▶ [WORK TASK]:
Among the entries below, which lines run from the line with "This screenshot has" through the line with "The width and"? Retype those, both ends included, exactly and without pictures.

▶ [EXTRACTED INFORMATION]:
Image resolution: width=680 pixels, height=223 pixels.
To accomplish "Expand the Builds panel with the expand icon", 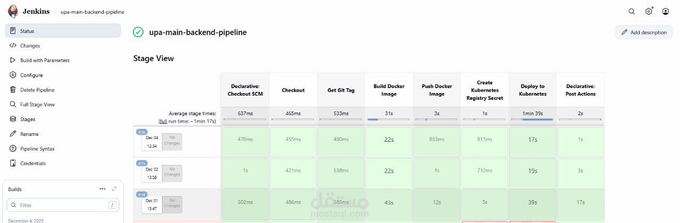I will (115, 189).
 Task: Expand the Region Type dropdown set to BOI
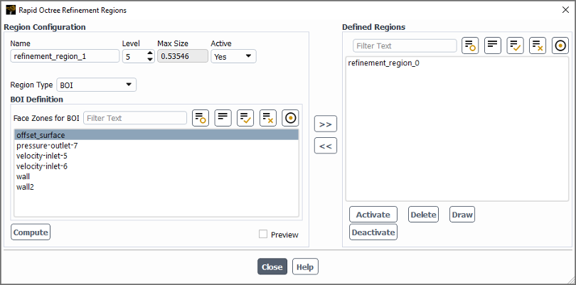click(x=96, y=85)

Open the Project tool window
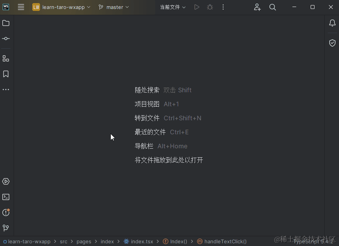[x=6, y=23]
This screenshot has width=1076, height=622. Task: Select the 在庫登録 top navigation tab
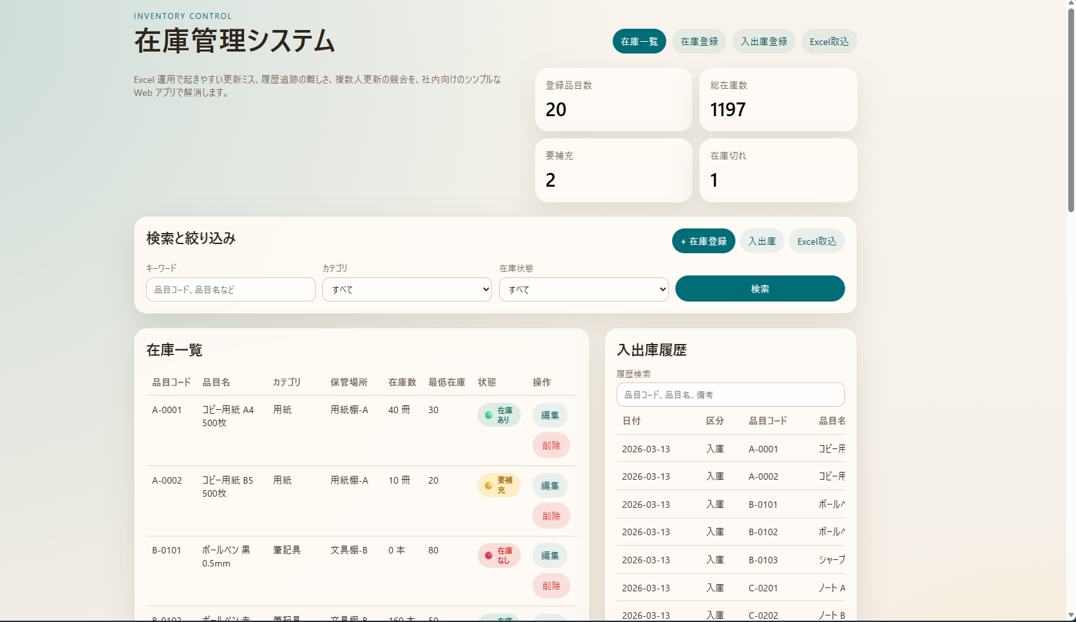pos(699,41)
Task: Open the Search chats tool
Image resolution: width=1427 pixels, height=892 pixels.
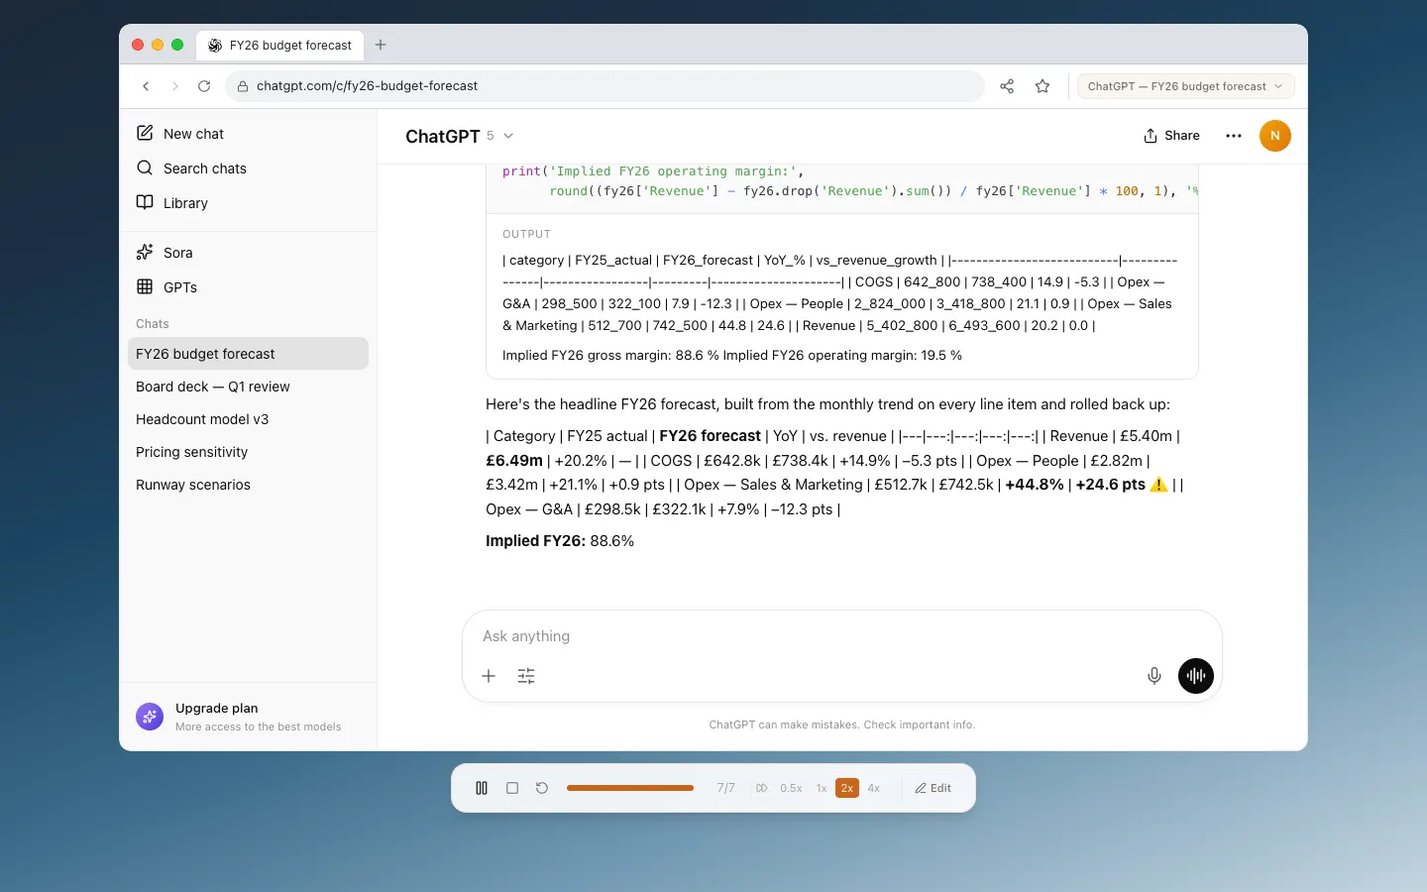Action: [204, 168]
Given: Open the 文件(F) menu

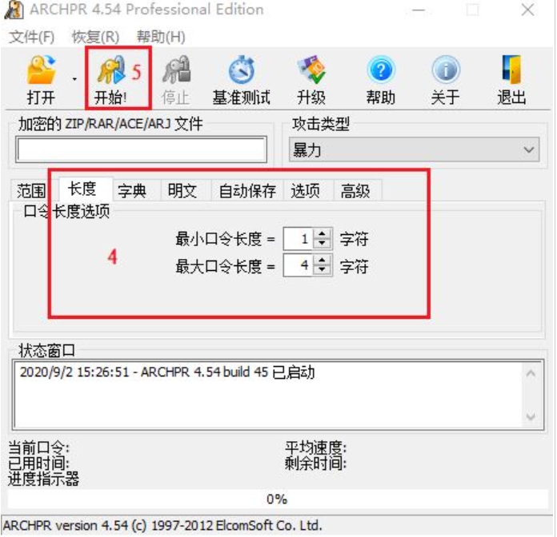Looking at the screenshot, I should click(32, 37).
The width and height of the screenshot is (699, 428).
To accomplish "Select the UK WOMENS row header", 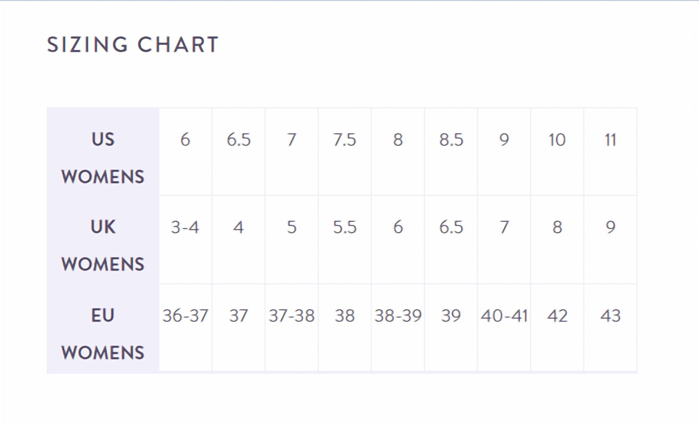I will pos(103,245).
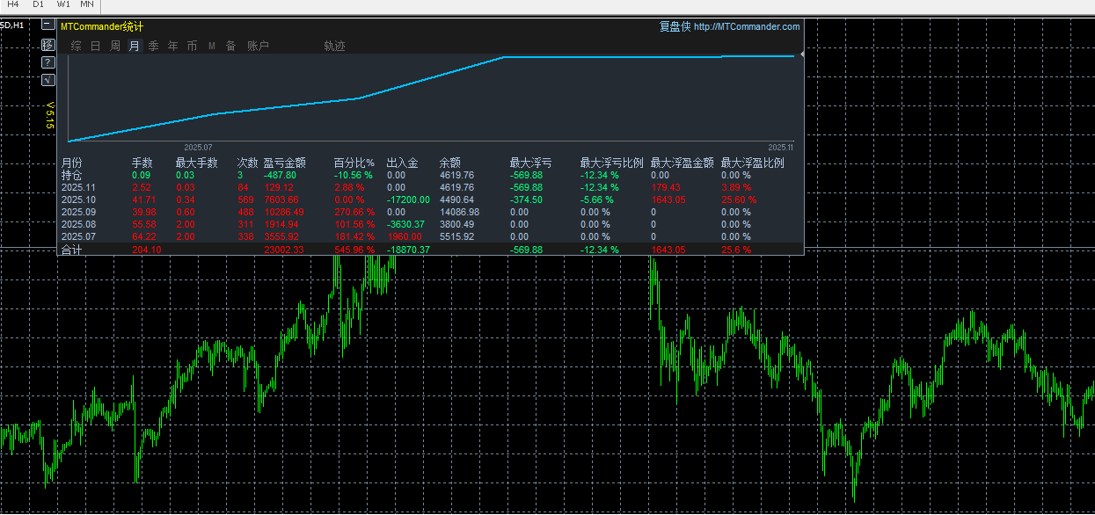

▶ [WRITTEN SOLUTION]:
This screenshot has width=1076, height=622. Task: Select the 在庫登録 top navigation tab
pos(699,41)
Task: Open the Search chats tool
Image resolution: width=1427 pixels, height=892 pixels.
Action: [204, 168]
Given: Open the 文件(F) menu

Looking at the screenshot, I should click(32, 37).
The width and height of the screenshot is (699, 428).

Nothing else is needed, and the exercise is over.